(Items listed in a dataset)
== == ==

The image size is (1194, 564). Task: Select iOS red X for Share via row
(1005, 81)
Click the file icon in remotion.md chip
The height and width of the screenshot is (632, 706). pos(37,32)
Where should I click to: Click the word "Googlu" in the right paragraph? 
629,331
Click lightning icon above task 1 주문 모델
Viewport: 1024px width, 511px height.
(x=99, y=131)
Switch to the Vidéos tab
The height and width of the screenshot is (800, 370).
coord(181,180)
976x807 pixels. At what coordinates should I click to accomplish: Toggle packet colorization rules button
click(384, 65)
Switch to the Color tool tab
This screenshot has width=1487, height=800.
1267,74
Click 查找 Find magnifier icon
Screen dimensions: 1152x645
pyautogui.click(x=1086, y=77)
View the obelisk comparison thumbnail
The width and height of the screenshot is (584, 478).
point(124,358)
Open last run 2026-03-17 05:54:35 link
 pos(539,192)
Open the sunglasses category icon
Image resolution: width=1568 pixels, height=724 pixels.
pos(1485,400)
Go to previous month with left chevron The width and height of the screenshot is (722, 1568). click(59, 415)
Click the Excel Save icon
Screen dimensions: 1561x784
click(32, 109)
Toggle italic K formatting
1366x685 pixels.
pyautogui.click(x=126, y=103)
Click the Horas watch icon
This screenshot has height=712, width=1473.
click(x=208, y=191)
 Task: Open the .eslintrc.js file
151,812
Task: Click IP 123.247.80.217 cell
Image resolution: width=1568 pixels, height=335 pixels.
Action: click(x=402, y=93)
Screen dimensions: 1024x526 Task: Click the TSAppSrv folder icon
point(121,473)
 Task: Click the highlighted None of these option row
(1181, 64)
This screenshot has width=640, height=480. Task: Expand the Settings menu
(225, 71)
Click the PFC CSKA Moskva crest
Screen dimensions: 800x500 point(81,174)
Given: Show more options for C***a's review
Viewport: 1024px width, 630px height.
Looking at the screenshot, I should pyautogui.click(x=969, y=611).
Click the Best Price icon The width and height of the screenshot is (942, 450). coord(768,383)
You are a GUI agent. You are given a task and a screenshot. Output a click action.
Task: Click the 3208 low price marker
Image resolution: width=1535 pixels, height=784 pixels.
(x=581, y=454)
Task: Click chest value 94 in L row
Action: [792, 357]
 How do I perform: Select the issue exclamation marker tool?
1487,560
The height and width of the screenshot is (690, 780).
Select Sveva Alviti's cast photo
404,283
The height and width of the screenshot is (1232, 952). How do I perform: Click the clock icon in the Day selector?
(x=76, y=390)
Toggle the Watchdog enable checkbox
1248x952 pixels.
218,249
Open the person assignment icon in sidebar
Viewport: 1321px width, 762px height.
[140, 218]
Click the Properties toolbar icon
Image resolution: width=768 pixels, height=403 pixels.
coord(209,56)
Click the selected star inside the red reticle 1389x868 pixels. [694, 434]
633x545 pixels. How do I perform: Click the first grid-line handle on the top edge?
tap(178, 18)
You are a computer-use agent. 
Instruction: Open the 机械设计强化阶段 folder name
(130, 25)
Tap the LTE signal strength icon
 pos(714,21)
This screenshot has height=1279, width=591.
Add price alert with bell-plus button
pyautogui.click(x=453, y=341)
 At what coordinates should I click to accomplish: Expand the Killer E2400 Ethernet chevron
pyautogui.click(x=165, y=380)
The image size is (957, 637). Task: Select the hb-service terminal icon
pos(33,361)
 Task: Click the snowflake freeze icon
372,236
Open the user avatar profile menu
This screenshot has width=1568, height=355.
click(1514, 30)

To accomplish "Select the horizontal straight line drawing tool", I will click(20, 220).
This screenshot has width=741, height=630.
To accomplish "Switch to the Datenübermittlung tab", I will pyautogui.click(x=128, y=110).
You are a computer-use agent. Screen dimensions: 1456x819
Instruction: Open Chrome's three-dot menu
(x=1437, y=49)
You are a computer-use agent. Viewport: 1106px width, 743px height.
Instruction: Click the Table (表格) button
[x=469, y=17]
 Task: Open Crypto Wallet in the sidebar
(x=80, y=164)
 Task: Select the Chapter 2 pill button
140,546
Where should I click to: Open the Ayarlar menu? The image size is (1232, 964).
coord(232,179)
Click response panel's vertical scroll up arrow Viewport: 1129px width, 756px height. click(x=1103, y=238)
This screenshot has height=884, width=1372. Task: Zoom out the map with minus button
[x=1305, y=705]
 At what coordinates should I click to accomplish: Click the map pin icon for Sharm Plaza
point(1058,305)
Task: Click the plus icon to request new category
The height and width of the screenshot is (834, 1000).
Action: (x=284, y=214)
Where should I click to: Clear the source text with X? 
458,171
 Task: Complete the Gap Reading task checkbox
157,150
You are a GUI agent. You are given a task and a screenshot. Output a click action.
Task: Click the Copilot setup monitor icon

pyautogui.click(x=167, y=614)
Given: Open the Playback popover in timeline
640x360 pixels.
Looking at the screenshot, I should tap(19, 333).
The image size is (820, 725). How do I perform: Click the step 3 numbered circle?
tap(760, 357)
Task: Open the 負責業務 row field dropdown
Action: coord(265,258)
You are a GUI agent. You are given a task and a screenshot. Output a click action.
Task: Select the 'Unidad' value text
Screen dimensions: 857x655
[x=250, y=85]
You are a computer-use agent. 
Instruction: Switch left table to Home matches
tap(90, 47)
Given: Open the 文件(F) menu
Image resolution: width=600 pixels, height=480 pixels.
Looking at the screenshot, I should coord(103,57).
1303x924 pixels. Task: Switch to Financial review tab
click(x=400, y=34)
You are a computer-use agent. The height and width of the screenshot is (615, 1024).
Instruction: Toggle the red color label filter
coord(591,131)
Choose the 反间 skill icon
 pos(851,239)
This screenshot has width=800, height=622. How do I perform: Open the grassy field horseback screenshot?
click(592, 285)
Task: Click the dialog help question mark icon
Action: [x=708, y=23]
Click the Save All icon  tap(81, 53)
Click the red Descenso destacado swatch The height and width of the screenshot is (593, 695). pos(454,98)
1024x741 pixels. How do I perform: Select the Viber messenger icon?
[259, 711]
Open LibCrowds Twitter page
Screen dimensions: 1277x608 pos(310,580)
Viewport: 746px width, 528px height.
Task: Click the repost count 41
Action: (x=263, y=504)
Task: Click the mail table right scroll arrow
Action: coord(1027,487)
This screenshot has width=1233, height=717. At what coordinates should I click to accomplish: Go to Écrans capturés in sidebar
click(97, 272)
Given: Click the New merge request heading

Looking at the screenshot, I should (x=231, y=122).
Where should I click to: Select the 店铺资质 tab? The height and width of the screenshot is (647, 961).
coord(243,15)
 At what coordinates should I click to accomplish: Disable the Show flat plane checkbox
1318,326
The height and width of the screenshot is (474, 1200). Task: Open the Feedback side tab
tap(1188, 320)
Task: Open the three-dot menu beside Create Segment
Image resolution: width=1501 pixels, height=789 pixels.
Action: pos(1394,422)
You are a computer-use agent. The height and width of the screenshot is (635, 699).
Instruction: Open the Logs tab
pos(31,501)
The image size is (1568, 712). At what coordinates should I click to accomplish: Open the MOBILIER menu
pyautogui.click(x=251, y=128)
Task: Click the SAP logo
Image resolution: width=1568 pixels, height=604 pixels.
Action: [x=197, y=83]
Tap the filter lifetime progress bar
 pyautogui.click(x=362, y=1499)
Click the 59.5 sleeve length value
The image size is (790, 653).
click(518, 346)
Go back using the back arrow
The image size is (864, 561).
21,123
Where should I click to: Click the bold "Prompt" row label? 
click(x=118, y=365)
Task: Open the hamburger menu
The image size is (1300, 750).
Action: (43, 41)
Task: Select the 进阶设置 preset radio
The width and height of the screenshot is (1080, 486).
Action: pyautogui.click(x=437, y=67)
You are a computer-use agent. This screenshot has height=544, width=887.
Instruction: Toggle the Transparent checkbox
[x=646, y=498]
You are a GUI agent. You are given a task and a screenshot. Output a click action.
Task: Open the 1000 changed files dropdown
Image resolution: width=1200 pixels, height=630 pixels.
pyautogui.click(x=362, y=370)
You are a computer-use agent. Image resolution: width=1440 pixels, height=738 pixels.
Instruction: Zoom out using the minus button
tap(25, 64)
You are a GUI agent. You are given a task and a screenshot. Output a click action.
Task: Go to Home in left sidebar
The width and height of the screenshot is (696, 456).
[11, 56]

== == ==

TRY IT -> Quote the records above from their first line through the line containing "Switch to the Vidéos tab", both ends included.

TASK OUTPUT ->
The image size is (1194, 564). Task: Select iOS red X for Share via row
(1005, 81)
Click the file icon in remotion.md chip
The height and width of the screenshot is (632, 706). pos(37,32)
Where should I click to: Click the word "Googlu" in the right paragraph? 
629,331
Click lightning icon above task 1 주문 모델
Viewport: 1024px width, 511px height.
(x=99, y=131)
Switch to the Vidéos tab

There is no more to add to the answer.